Porque la vida no debe consistir en hacer check-in. Está claro que tachar cosas de una lista de cosas pendientes te ayuda a sentirte realizado y hacerla puede sonar incluso como una forma de proactividad, sin embargo, la vida debe ser algo más. Ese “algo más” pasa por arriesgarse y hacer cosas de forma espontánea, experimentar nuevas sensaciones y no planear cada minuto de tu día a día. Deja de hacer listas y deja el check-in para las listas de regalos de Navidad.

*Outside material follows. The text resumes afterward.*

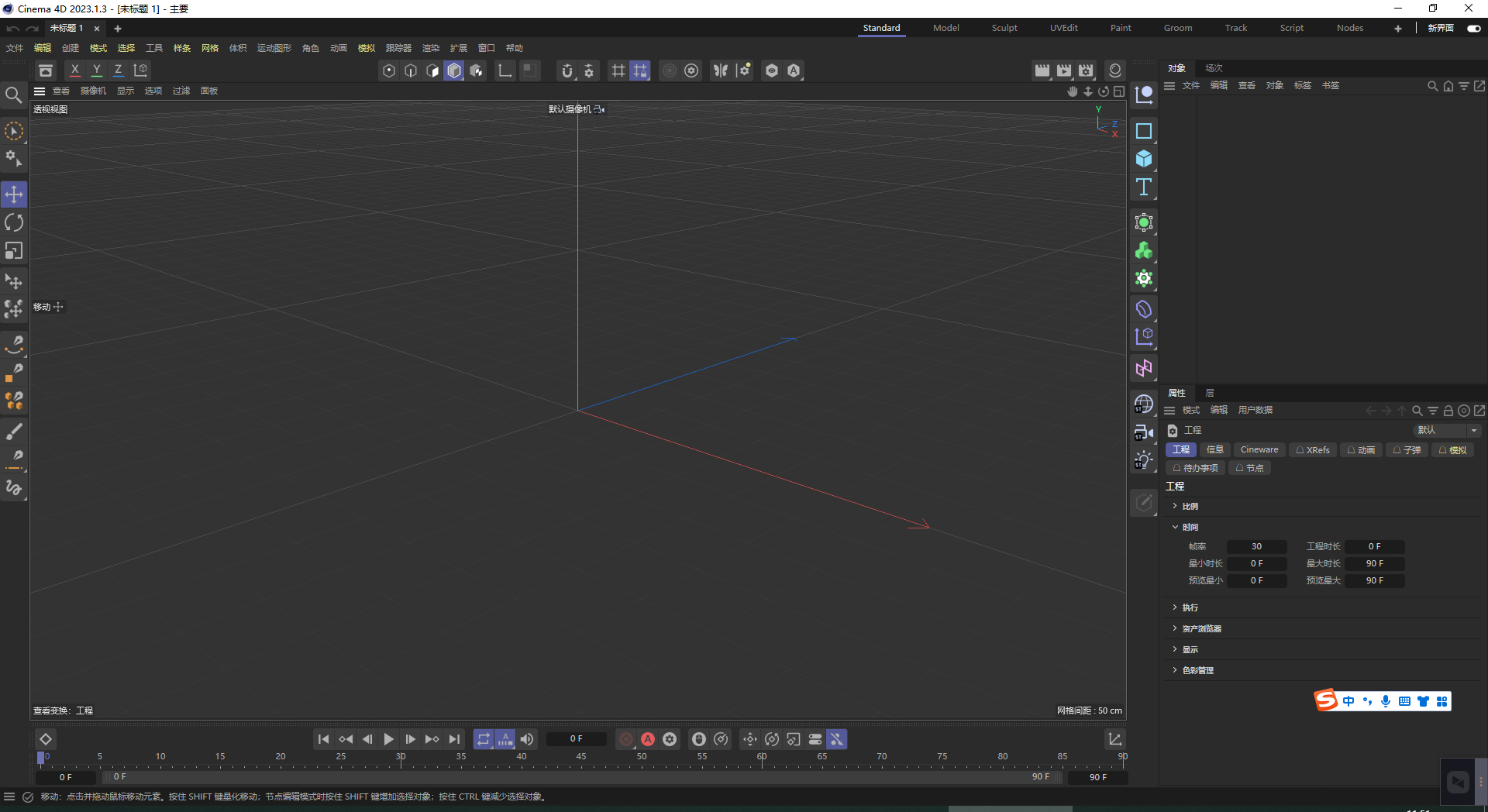Viewport: 1488px width, 812px height.
Task: Click the Autokeying red A button
Action: click(x=648, y=739)
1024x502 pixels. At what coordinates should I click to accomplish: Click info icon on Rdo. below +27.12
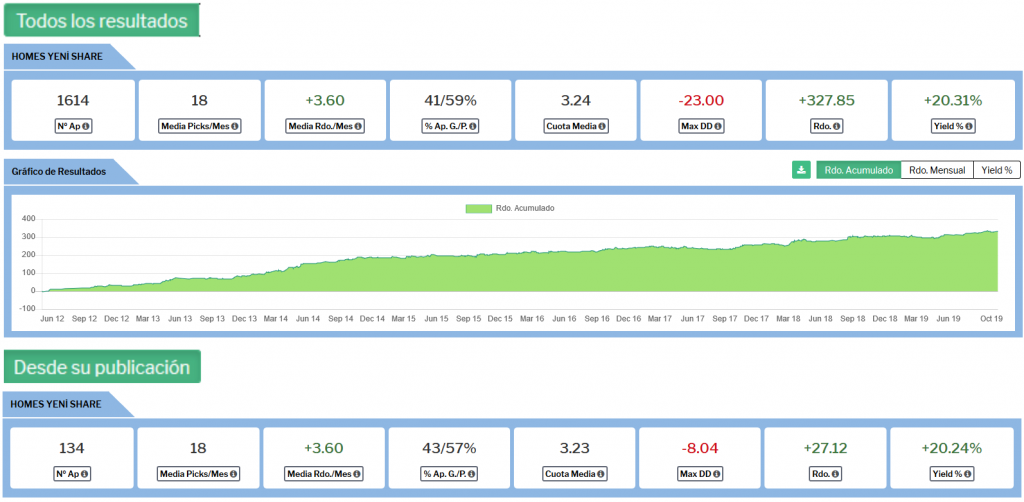point(837,473)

Porque si estás ocupado pensando en el futuro, no disfrutas el presente. La planificación no es negativa, pero tomásela demasiado en serio puede hacer que libertad y la alegría de vivir se desvanezcan en cierto modo. “Cada día es un regalo”, rezan algunos cuadros positivistas y llevan razón, házles caso y disfruta cada día sin preocuparte tanto por el futuro. Planifica, pero deja también que la vida fluya y te sorprenda.

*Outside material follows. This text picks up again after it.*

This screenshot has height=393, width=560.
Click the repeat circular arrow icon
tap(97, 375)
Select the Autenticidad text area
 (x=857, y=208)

Porque puedes perder oportunidades
. Al estar muy enfocado en una carrera específica, por ejemplo, puedes perder la oportunidad de probar empleos que quizá te fueran aún mejor. Hay personas que toman un referente, por ejemplo uno de sus progenitores, y quieren ser lo mismo que esa persona sin olvidarse de que pueden no ser buenos en las mismas cosas y ser mejores en otras. Explorar otras posibilidades de carrera, por ejemplo a través de trabajos parciales o becas, siempre es positivo.

Porque hay situaciones ajenas a tu vida que pueden influir en ella. Durante la Gran Recesión, casi uno de cada cinco estadounidenses perdió su puesto de trabajo (aproximadamente 30 millones de personas). No importa cuánto planifques si aparecen este tipo de situaciones que no están bajo tu control. Vive tu vida con intenciones, pero en vez de planear sólo una cosa, trata de tener un plan B y de considerar todos los detalles y factores posibles. Abre tu abanico de posibilidades y tu mente, nunca sabes cuál puede ser el camino más adecuado si vienen mal dadas.